THE SIMPLE GOSPEL

The record of the three years of Jesus' public ministry, as it is given in the four Gospels, is full of the accounts of his healing of the sick, and we get a glimpse of the real magnitude of his labors through John, who closes his account with the statement that if all the things which Jesus did should be written, "even the world itself could not contain the books." And yet, brief as the printed record is, so many are the instances chronicled where the Master in his loving compassion "healed them all," besides the multitude of specific cases, that the account as a whole must compel the attention of every thoughtful Christian to this characteristic phase of the Messiah's ministry.

It would seem, however, that the impression which these accounts of healing make upon the reader is largely determined by the previous training of the individual. To those whose concept of Christianity has been molded in the theological beliefs of what might be called the "old school," these wonderful manifestations of the power of God are regarded as miraculous occurrences, entirely outside of law and order, and possible only through some special grant to the individuals who lived in the time of the great Master. To a certain other class, who pride themselves upon their intellectual endowment and "hard-headed common sense," these marvelous works are no more than coincidental occurrences which were distorted by human credulity into so-called miracles, and possess no spiritual significance. To still another class, they present evidence of the very presence and power of God, a divine dispensation which they hope will be manifested again on earth in connection with the reappearing of Jesus in the flesh, but not possible except under such circumstances.

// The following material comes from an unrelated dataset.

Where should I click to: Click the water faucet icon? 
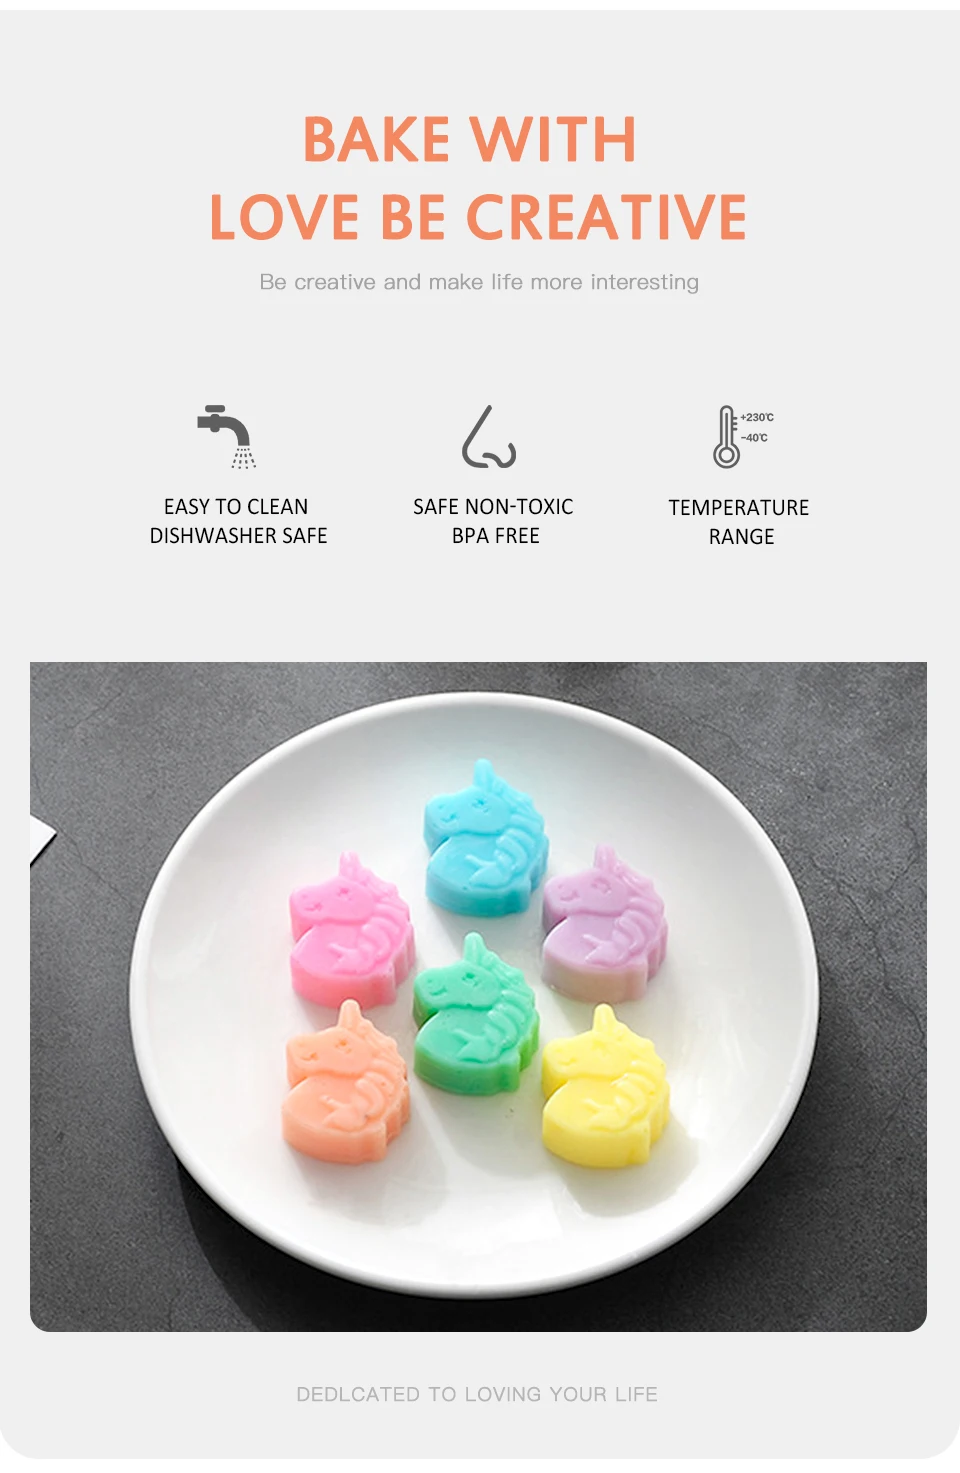[x=228, y=436]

None of these concepts of Jesus' works, however, can be said to present a very helpful or a very cheering picture to the man who to human sense is desperately ill and has resorted to every material system of healing, only to find that his hope is vain. Facing a blank wall of despair, so far as earthly hopes are concerned, with a problematical future heaven as the only consolation his religious belief can offer, his case is desperate indeed. What such a man needs is not a future prospect, but a present help in overcoming the disease from which he is suffering. To tell such a one that God does not heal men at this time, although it is admitted that He did heal thousands of persons of "all manner of diseases" in the early years of Christianity; or to assert that the healing works of the Master were done by material means, although supposed by the Gospel writers to have been the result of spiritual power; that, therefore, if medicine or surgery cannot heal him it is plainly "the will of God,"—to pursue either of these courses in seeking to comfort one in dire extremity, would be much like giving a starving man a stone in answer to his appeal for bread.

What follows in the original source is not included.